(Excerpt to read Opens)

Will is a PGA golf professional, with a PhD in Biomedical Science and MSc in Sports Biomechanics & Psychology. He spent 10 years lecturing part-time at Leeds Beckett University and the University of Leeds in Biomechanics and Motor Control before becoming the Head of Golf for the University of Exeter. He currently runs Golf Insider UK, Sport Science Insider around wider consulting and academic roles in sport performance and motor control.

1 thought on “Mizuno JPX 921 Hot Metal Irons Review”

(Excerpt to read Closes)
(Data shown Opens)

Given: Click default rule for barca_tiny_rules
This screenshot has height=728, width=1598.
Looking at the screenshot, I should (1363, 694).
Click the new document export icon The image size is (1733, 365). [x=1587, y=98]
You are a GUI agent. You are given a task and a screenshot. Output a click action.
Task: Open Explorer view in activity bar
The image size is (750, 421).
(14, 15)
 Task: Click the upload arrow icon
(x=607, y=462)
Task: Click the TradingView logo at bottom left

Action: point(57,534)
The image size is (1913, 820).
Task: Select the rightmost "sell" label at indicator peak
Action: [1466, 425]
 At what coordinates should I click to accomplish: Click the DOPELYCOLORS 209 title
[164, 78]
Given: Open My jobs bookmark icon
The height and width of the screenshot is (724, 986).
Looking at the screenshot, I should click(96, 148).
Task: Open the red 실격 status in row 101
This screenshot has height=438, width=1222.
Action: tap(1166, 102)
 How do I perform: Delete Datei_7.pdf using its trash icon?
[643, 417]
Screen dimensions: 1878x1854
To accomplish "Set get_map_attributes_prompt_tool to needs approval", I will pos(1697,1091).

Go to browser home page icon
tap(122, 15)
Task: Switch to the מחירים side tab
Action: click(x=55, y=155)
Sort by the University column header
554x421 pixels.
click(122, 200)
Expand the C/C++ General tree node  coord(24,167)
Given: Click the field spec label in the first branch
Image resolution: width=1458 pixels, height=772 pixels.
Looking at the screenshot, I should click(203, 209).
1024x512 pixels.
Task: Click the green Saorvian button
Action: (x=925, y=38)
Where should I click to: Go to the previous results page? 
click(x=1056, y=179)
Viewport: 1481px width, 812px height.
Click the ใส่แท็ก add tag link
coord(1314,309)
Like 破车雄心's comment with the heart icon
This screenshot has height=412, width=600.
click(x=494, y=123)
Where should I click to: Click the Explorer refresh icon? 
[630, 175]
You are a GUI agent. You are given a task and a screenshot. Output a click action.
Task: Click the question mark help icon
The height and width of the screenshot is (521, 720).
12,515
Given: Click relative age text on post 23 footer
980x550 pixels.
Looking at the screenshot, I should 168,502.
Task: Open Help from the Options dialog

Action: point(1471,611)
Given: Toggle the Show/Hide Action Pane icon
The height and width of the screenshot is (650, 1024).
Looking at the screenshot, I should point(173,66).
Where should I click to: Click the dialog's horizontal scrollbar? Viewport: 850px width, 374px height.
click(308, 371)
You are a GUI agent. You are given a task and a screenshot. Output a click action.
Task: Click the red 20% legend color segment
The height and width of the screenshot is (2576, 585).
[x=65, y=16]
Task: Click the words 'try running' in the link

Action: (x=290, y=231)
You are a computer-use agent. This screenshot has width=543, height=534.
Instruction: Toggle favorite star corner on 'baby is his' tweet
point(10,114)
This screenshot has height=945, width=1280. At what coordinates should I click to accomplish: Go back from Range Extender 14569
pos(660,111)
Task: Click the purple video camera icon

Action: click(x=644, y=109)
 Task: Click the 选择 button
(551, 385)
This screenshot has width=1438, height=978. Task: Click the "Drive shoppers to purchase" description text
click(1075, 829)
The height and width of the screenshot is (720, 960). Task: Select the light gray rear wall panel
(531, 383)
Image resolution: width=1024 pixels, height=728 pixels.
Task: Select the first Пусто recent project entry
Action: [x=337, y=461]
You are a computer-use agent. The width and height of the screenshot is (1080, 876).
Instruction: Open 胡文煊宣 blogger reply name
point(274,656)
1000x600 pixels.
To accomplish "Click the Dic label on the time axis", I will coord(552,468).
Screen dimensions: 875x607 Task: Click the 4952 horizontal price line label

(Data shown Closes)

Problems and tasks:
**a)** In the profile of Will, where did he become Head of Golf?
**b)** From the profile of Will, copy the stretch from "Will is a PGA" through "and motor control.".
**c)** Carry on the profile of Will from its last line.

Responses:
**a)** At the University of Exeter.

**b)**
Will is a PGA golf professional, with a PhD in Biomedical Science and MSc in Sports Biomechanics & Psychology. He spent 10 years lecturing part-time at Leeds Beckett University and the University of Leeds in Biomechanics and Motor Control before becoming the Head of Golf for the University of Exeter. He currently runs Golf Insider UK, Sport Science Insider around wider consulting and academic roles in sport performance and motor control.

**c)**
  1. Hi Will,

    Thank you for this review of Mizuno JPX Hotmetal Irons. I have two sets, one in England and one in Ireland because I live in both countries and transporting clubs constantly is not practical. My best handicap was 5 but as I get older I find I need a little more help to maintain a tidy game. At 73 now, still single figures but only just, the distance I once relied on has had to be replaced with a steady straight game. I try to make less mistakes and putt economically. My Mizuno clubs fit my game perfectly. A high ball trajectory helps me stop the ball on greens – even if I have to hit more club to get there. Lastly, I find the clubs visually pleasing and maybe if they look good there is a confidence rub-off factor. I have found hitting a 7iron when once I hit a 9iron for the same shot does not induce a shame issue into my game – the fiver coming my way in the bar soon overcomes that slight regret I might privately have. Good luck with Golf Insider.